Objective: Put the lines below into a JSON list of strings, starting at the first line and ending at the line containing "The height and width of the screenshot is (990, 1920).", both included. Use one string per line and leave out blank lines.

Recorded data
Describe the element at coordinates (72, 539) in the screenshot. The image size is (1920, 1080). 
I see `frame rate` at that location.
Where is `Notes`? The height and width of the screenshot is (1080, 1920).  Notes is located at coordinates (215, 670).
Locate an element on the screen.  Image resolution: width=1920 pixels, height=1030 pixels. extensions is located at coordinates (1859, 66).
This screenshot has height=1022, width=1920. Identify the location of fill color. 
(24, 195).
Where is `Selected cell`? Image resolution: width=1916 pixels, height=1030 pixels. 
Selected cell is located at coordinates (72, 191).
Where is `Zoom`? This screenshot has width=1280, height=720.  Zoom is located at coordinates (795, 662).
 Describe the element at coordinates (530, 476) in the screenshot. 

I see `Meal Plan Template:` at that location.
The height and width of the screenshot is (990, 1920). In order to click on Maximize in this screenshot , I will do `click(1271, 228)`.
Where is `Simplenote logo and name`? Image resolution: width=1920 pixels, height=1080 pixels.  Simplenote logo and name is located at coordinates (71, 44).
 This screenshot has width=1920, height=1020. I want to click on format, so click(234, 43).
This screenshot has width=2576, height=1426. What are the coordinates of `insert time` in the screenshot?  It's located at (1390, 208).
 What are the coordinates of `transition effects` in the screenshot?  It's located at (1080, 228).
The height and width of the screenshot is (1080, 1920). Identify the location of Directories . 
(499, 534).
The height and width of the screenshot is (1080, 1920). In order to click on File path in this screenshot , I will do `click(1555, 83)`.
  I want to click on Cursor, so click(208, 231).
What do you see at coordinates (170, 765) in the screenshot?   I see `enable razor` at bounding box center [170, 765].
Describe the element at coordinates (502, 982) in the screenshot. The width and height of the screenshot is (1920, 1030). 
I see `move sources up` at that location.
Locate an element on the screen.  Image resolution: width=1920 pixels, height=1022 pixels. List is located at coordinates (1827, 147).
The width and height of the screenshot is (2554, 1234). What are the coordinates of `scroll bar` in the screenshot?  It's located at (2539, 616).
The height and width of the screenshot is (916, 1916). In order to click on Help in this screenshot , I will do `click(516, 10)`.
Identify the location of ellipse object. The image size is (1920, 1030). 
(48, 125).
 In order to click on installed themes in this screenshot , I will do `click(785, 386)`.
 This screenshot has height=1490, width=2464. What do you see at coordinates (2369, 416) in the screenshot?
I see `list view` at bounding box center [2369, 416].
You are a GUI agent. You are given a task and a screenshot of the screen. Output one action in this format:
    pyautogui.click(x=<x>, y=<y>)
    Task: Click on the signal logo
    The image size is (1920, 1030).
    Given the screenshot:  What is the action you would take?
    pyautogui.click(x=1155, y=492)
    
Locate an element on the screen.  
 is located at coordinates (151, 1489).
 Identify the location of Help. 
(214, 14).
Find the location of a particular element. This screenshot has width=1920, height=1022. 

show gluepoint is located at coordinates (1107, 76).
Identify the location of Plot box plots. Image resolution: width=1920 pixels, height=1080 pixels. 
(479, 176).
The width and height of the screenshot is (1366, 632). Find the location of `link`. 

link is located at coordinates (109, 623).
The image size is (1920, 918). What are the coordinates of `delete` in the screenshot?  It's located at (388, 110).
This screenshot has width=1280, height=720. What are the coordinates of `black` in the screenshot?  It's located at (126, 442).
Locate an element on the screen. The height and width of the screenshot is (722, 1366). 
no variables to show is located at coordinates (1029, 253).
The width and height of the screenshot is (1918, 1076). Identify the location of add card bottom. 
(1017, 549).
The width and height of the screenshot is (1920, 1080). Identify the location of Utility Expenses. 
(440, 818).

Output of the task:
[
  "Describe the element at coordinates (72, 539) in the screenshot. The image size is (1920, 1080). ",
  "I see `frame rate` at that location.",
  "Where is `Notes`? The height and width of the screenshot is (1080, 1920).  Notes is located at coordinates (215, 670).",
  "Locate an element on the screen.  Image resolution: width=1920 pixels, height=1030 pixels. extensions is located at coordinates (1859, 66).",
  "This screenshot has height=1022, width=1920. Identify the location of fill color. ",
  "(24, 195).",
  "Where is `Selected cell`? Image resolution: width=1916 pixels, height=1030 pixels. ",
  "Selected cell is located at coordinates (72, 191).",
  "Where is `Zoom`? This screenshot has width=1280, height=720.  Zoom is located at coordinates (795, 662).",
  " Describe the element at coordinates (530, 476) in the screenshot. ",
  "I see `Meal Plan Template:` at that location.",
  "The height and width of the screenshot is (990, 1920). In order to click on Maximize in this screenshot , I will do `click(1271, 228)`."
]